Both those terms, as descriptions for groups that fight from the shadows against more powerful but not always successful opponents, entered common usage only two centuries ago. They describe military skills as old as mankind's hit-and-run tribal conflicts. Only with the emergence, some five thousand years ago, of agriculture and empires thereby able to employ full-time warriors in their defense did regular warfare between trained cohorts emerge. Even so, groups too poor or too small to engage in battles between massed forces persisted, using "invisible armies" to wage traditional irregular warfare and sometimes succeeded in bringing down apparently more powerful opponents, as was the fate of Akkad in 2190 BC, overthrown by fierce tribesmen from the Mesopotamian mountains.
In sixty-four chapters organized into eight books, Boot reveals the history of such warfare, addresses the emergence of terrorism, explains the growing importance of propaganda and ideology, and accounts for the winners and losers. In so doing he explains the fate of those who succeeded Alexander the Great, the empire sustained for centuries by Rome's legions, and those who shaped the formation of China and many modern societies.

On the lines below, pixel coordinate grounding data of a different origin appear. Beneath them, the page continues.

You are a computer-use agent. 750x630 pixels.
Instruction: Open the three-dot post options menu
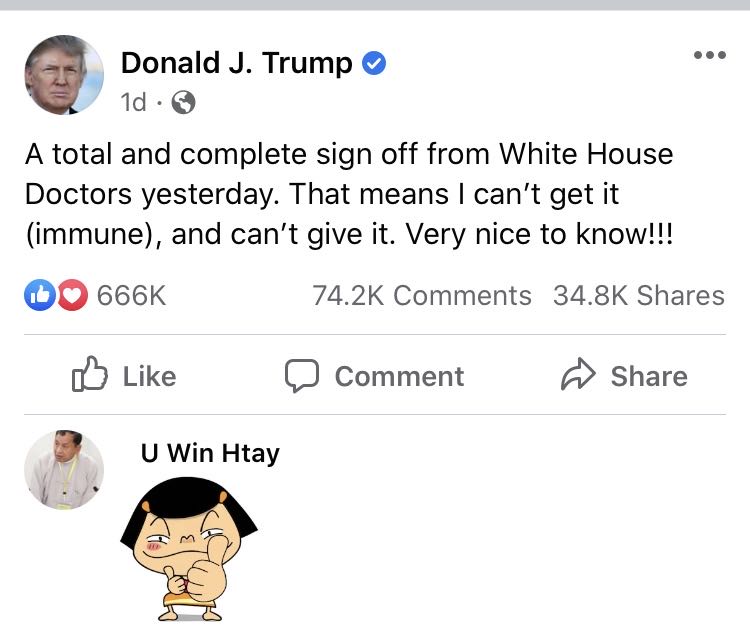tap(709, 55)
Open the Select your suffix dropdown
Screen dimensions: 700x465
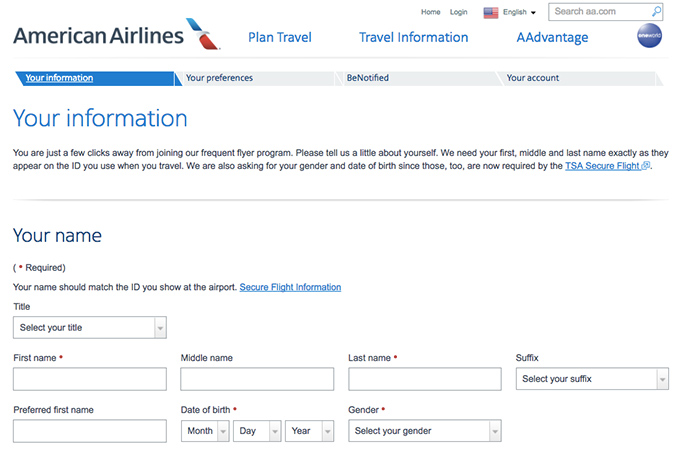pos(592,379)
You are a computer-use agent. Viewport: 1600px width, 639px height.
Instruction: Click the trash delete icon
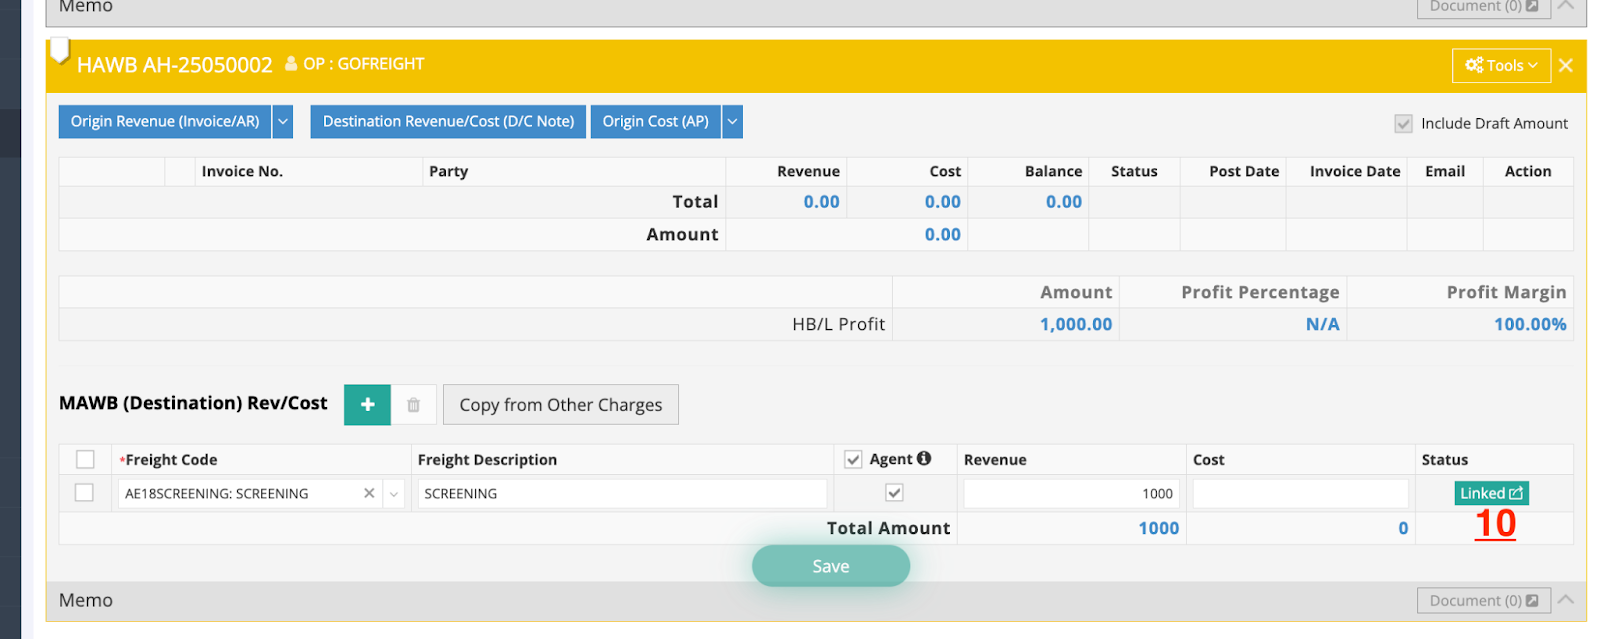(x=413, y=405)
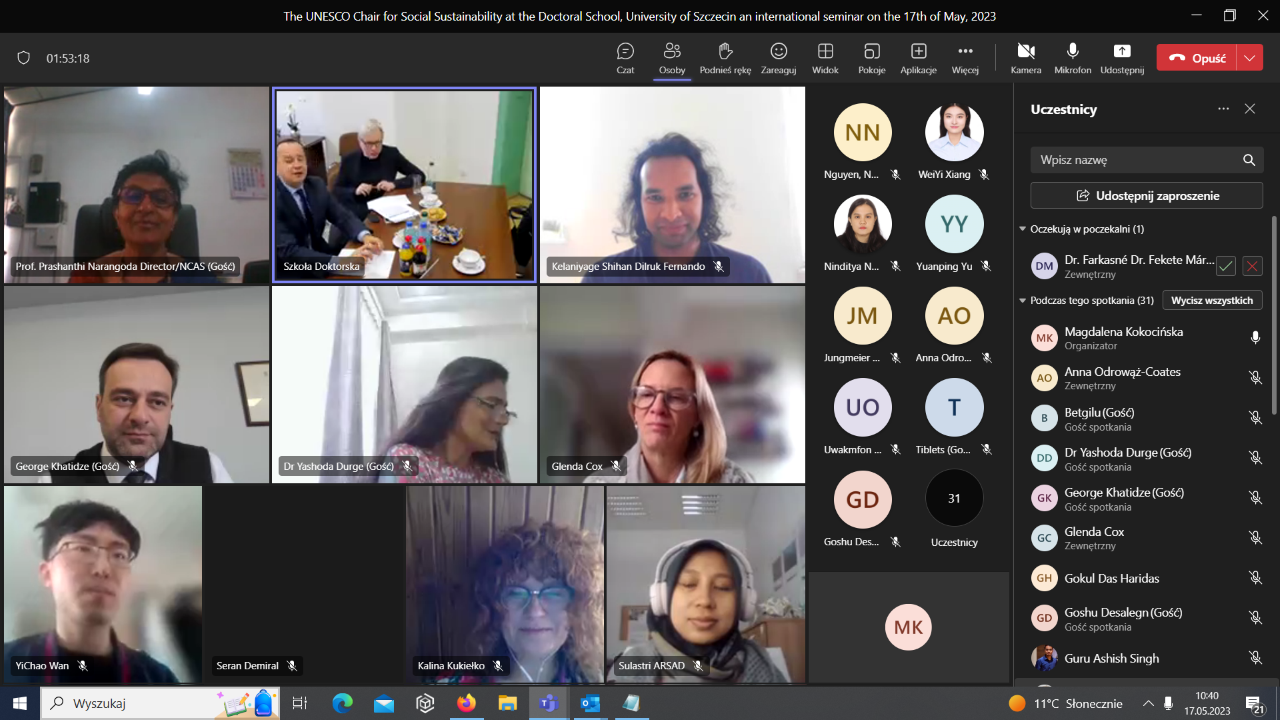
Task: Collapse the Oczekują w poczekalni section
Action: pyautogui.click(x=1023, y=229)
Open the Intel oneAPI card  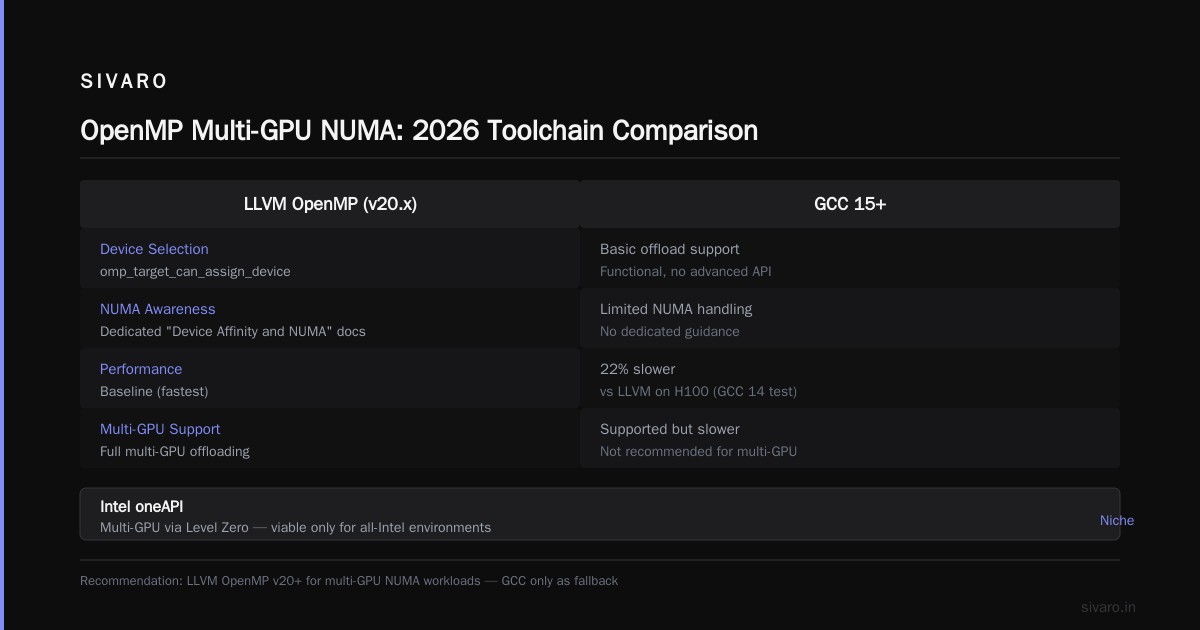pyautogui.click(x=600, y=514)
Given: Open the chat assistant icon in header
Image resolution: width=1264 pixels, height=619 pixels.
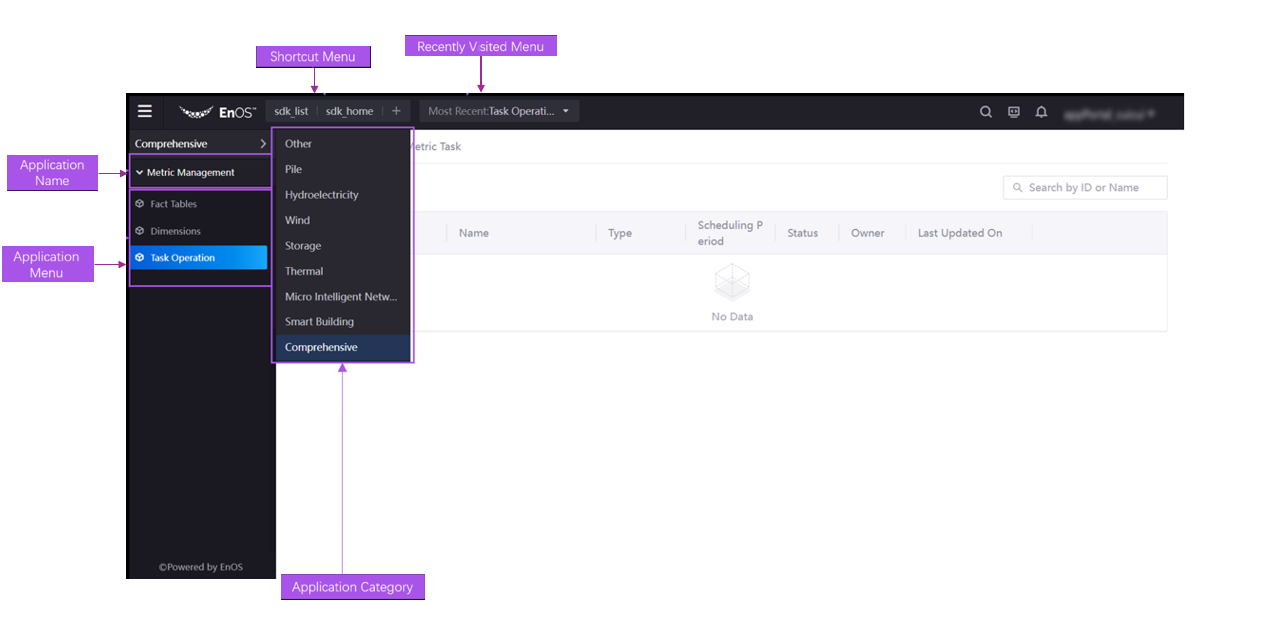Looking at the screenshot, I should [x=1014, y=112].
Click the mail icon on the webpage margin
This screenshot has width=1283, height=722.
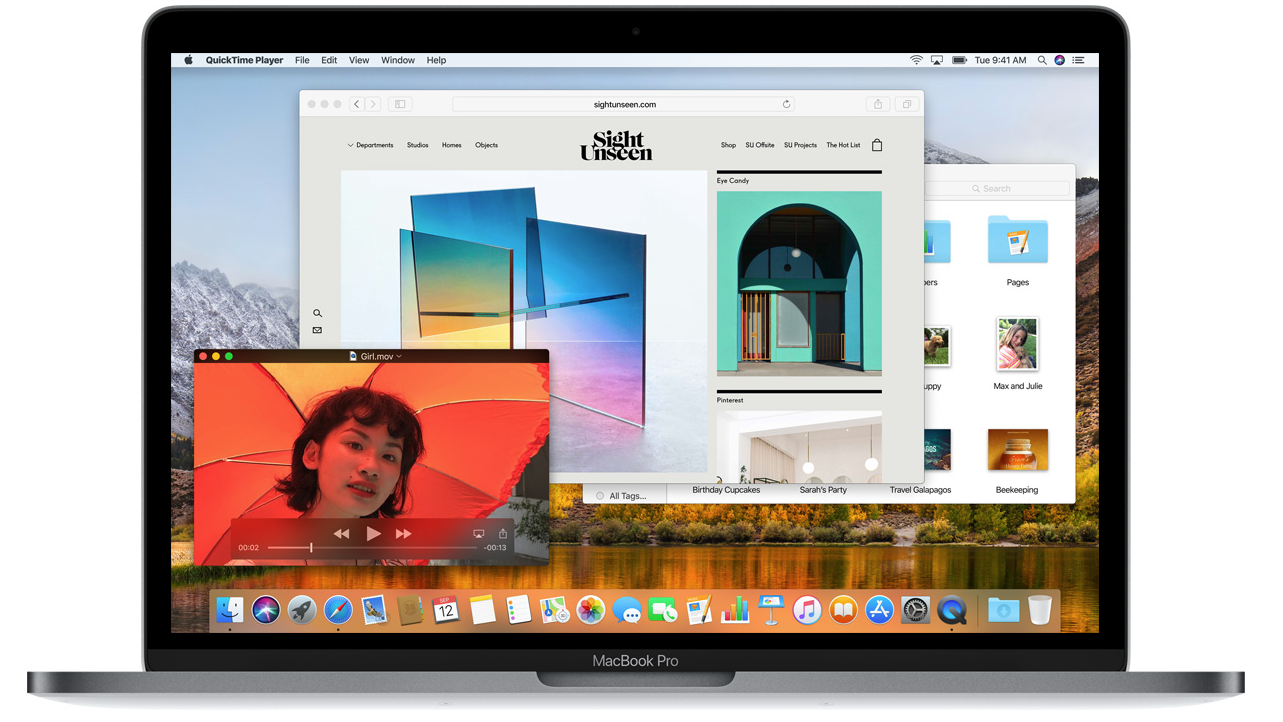[x=318, y=330]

He also describes the ways that new ideas--national, liberal, anarchist, radical, religious--enabled insurgents to challenge, often successfully, powerful empires all across the globe.
Boot also covers insurgent invaders, like Mongols and Turks, who occupied Europe and the Middle East, the home-grown irregulars who supported the American Revolution, the Spanish guerrillas who fought Napoleon's best, as well as the methods of South Africa's Boers, the IRA, Mao Zedong, and Vo Nguyen Giap.
Nor does the author neglect the fact that regular armies sometimes formed their own irregular auxiliary units, such as the Arab forces shaped by T.E. Lawrence and the World War II Allied special forces that harassed both the Germans and the Japanese. Those, like Louis Lyautey, Gerald Templar, Edward Lansdale, and David Petraeus, who studied insurgencies, to prevent their formation or to defeat them should they emerge also find an important place in Invisible Armies.
Excepting the book's excellent end notes, lengthy bibliography, and very helpful index, Boot concludes with two unusual items: a twenty-page "Database" more wide-ranging than the text and a ten-page list of "Implications," which is worth briefly summarizing.
1. Guerrilla warfare is older than the creation of conventional armed forces. Even so, it has shaped the boundaries and forms of most modern governments.
2. Despite a common belief, guerrilla warfare is not an "Eastern Way of War." It is instead the "universal war of the weak." (558) It is also worth noting that when guerrillas succeed, they most often form regular forces to defend the societies they create.
3. Despite the guerrillas' ability to humble some great empires, they received little respect or careful study before 1945. Since that date, however, popular opinion about the capability of guerrillas and terrorists has swung too far in the opposite direction.
4. Insurgencies still rarely succeed.
5. The most important development affecting insurgencies is the growing importance of public opinion due to the spread of democracy, education, media, and international organizations. That development can sap the will of a government to overcome a protracted insurgency.
6. Conventional tactics alone cannot defeat a capable insurgency because large-unit search-and-destroy operations catch few insurgents and by alienating the civil population put success out of reach.
7. Counterinsurgents that seek to terrorize a foreign population rarely succeed.
8. Population-centric counterinsurgency most often succeeds by garrisoning troops within the civil population to secure it and facilitate reforms that improve its quality of life.
9. Both insurgents and their opponents are in a contest to establish their legitimacy, which is second in importance to securing the public.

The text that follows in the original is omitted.